To elucidate the role of the immune system, the researchers studied what happened when normal and immuno-compromised mice were injected with huge doses of a chemical carcinogen called MCA. Up to 72% of the immuno-deficient mice rapidly developed cancers. In contrast, only 19% of the normal mice developed tumors. Based on the data, the researchers concluded that lymphocytes and other components of the immune system must work together to kill off malignant cells.
Additional studies indicate how this process might happen. By transplanting tumor cells from one mouse to another, the scientists discovered that the immune system filters out certain types of tumor cells. It then goes on to alter other cells based on what it has learned--a process known as immuno-editing. By Irene M. Kunii  
Knowing When the Satellite Is Running on Empty
Communications satellites must use rocket fuel to maintain the precise positions required to transmit phone signals from, say, San Francisco to New York. To sidestep this problem, telecom companies routinely replace the birds before they run out of fuel. But switching off a satellite prematurely can cost millions in unrealized revenues.

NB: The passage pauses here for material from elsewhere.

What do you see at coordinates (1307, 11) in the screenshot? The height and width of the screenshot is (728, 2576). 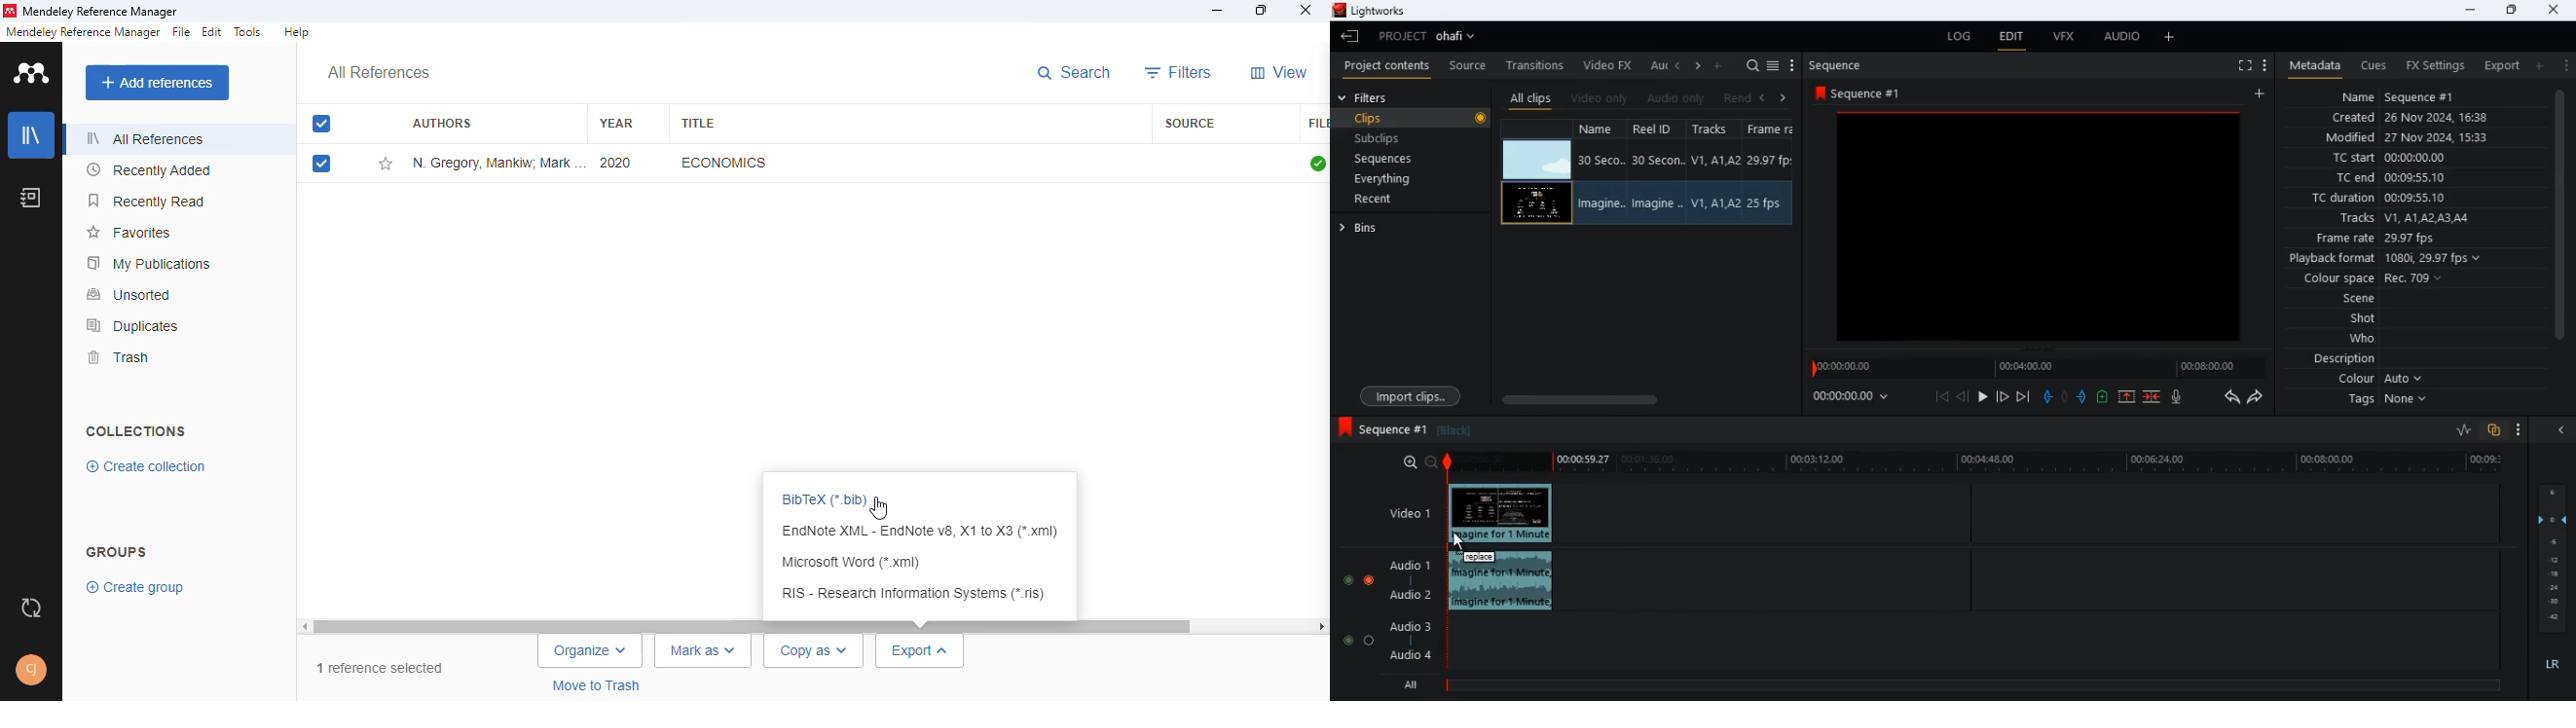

Scientists at Purdue University and Lockheed Martin's Space Systems Co. are using a computer program initially designed to understand soap-bubble formation to keep satellites flying up to a year longer. The program gauges fuel levels more accurately than existing bookkeeping methods, which estimate consumption by tracking the duration of all rocket firings in orbit. The new software instead relies on temperature data.
Because rocket fuel freezes in outer space, all satellites are equipped with small heaters and sensors that monitor fuel temperature. Empty areas heat up faster, so temperature information provides a three-dimensional picture of where fuel is located inside the satellite's tank. Based on that image, it is possible to calculate how much fuel is left.